◆ What the exercise asks ◆
What is needed is a verbatim copy of all the records.

◆ Stored records ◆

=== Section Start ===

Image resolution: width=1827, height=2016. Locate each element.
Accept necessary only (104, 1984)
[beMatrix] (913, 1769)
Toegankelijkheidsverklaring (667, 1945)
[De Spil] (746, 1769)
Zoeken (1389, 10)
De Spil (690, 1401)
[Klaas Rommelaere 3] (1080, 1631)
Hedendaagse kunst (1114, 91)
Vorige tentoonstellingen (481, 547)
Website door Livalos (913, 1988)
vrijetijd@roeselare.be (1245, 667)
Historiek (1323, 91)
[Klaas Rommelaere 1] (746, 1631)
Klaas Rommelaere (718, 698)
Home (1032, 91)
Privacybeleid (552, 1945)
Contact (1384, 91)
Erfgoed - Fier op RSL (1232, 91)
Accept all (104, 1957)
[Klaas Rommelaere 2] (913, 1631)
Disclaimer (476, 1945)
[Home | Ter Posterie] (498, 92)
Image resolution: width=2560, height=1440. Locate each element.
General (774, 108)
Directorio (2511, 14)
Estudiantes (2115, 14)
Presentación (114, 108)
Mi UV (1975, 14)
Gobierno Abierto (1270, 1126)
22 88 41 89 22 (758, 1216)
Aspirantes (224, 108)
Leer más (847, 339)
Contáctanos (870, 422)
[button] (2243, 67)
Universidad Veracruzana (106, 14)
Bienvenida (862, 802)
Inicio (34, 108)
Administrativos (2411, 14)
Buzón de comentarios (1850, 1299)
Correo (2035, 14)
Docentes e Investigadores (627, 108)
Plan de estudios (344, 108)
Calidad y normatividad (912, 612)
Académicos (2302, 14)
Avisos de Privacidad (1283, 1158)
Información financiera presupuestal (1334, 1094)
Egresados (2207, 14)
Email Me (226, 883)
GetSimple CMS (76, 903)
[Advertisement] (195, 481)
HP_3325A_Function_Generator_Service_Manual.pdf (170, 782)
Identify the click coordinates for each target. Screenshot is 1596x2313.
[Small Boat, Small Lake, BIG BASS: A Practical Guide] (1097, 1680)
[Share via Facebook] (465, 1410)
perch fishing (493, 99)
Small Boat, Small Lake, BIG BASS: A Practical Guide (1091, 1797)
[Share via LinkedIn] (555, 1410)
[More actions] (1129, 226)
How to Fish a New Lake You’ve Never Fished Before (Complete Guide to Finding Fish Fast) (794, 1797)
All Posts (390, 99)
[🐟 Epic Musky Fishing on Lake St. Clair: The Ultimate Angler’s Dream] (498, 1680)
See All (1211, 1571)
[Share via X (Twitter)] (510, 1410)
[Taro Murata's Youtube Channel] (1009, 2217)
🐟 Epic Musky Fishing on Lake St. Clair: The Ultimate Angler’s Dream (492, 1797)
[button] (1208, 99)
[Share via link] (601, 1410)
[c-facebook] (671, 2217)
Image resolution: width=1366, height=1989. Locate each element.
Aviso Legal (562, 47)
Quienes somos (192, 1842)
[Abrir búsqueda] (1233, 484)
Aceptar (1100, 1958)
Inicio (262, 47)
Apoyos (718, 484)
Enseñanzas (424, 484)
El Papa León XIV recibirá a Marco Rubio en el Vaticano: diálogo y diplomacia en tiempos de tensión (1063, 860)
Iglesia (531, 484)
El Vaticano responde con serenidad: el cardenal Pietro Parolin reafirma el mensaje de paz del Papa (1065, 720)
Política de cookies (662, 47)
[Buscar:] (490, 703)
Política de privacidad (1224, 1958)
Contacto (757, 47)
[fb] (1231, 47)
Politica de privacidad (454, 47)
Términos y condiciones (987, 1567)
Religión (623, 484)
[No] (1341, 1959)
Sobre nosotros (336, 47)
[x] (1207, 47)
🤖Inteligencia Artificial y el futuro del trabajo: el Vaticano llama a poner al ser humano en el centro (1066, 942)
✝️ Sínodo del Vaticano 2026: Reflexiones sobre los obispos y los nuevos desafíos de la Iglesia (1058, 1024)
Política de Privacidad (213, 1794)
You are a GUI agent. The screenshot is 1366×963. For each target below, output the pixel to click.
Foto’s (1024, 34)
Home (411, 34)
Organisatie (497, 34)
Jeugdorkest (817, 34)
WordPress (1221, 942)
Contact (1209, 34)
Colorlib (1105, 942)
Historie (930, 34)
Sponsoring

=== Section End ===

◆ Result for this task ◆
Image resolution: width=1827, height=2016. Locate each element.
Accept necessary only (104, 1984)
[beMatrix] (913, 1769)
Toegankelijkheidsverklaring (667, 1945)
[De Spil] (746, 1769)
Zoeken (1389, 10)
De Spil (690, 1401)
[Klaas Rommelaere 3] (1080, 1631)
Hedendaagse kunst (1114, 91)
Vorige tentoonstellingen (481, 547)
Website door Livalos (913, 1988)
vrijetijd@roeselare.be (1245, 667)
Historiek (1323, 91)
[Klaas Rommelaere 1] (746, 1631)
Klaas Rommelaere (718, 698)
Home (1032, 91)
Privacybeleid (552, 1945)
Contact (1384, 91)
Erfgoed - Fier op RSL (1232, 91)
Accept all (104, 1957)
[Klaas Rommelaere 2] (913, 1631)
Disclaimer (476, 1945)
[Home | Ter Posterie] (498, 92)
Image resolution: width=2560, height=1440. Locate each element.
General (774, 108)
Directorio (2511, 14)
Estudiantes (2115, 14)
Presentación (114, 108)
Mi UV (1975, 14)
Gobierno Abierto (1270, 1126)
22 88 41 89 22 (758, 1216)
Aspirantes (224, 108)
Leer más (847, 339)
Contáctanos (870, 422)
[button] (2243, 67)
Universidad Veracruzana (106, 14)
Bienvenida (862, 802)
Inicio (34, 108)
Administrativos (2411, 14)
Buzón de comentarios (1850, 1299)
Correo (2035, 14)
Docentes e Investigadores (627, 108)
Plan de estudios (344, 108)
Calidad y normatividad (912, 612)
Académicos (2302, 14)
Avisos de Privacidad (1283, 1158)
Información financiera presupuestal (1334, 1094)
Egresados (2207, 14)
Email Me (226, 883)
GetSimple CMS (76, 903)
[Advertisement] (195, 481)
HP_3325A_Function_Generator_Service_Manual.pdf (170, 782)
Identify the click coordinates for each target. Screenshot is 1596x2313.
[Small Boat, Small Lake, BIG BASS: A Practical Guide] (1097, 1680)
[Share via Facebook] (465, 1410)
perch fishing (493, 99)
Small Boat, Small Lake, BIG BASS: A Practical Guide (1091, 1797)
[Share via LinkedIn] (555, 1410)
[More actions] (1129, 226)
How to Fish a New Lake You’ve Never Fished Before (Complete Guide to Finding Fish Fast) (794, 1797)
All Posts (390, 99)
[🐟 Epic Musky Fishing on Lake St. Clair: The Ultimate Angler’s Dream] (498, 1680)
See All (1211, 1571)
[Share via X (Twitter)] (510, 1410)
[Taro Murata's Youtube Channel] (1009, 2217)
🐟 Epic Musky Fishing on Lake St. Clair: The Ultimate Angler’s Dream (492, 1797)
[button] (1208, 99)
[Share via link] (601, 1410)
[c-facebook] (671, 2217)
Image resolution: width=1366, height=1989. Locate each element.
Aviso Legal (562, 47)
Quienes somos (192, 1842)
[Abrir búsqueda] (1233, 484)
Aceptar (1100, 1958)
Inicio (262, 47)
Apoyos (718, 484)
Enseñanzas (424, 484)
El Papa León XIV recibirá a Marco Rubio en el Vaticano: diálogo y diplomacia en tiempos de tensión (1063, 860)
Iglesia (531, 484)
El Vaticano responde con serenidad: el cardenal Pietro Parolin reafirma el mensaje de paz del Papa (1065, 720)
Política de cookies (662, 47)
[Buscar:] (490, 703)
Política de privacidad (1224, 1958)
Contacto (757, 47)
[fb] (1231, 47)
Politica de privacidad (454, 47)
Términos y condiciones (987, 1567)
Religión (623, 484)
[No] (1341, 1959)
Sobre nosotros (336, 47)
[x] (1207, 47)
🤖Inteligencia Artificial y el futuro del trabajo: el Vaticano llama a poner al ser humano en el centro (1066, 942)
✝️ Sínodo del Vaticano 2026: Reflexiones sobre los obispos y los nuevos desafíos de la Iglesia (1058, 1024)
Política de Privacidad (213, 1794)
You are a GUI agent. The screenshot is 1366×963. For each target below, output the pixel to click.
Foto’s (1024, 34)
Home (411, 34)
Organisatie (497, 34)
Jeugdorkest (817, 34)
WordPress (1221, 942)
Contact (1209, 34)
Colorlib (1105, 942)
Historie (930, 34)
Sponsoring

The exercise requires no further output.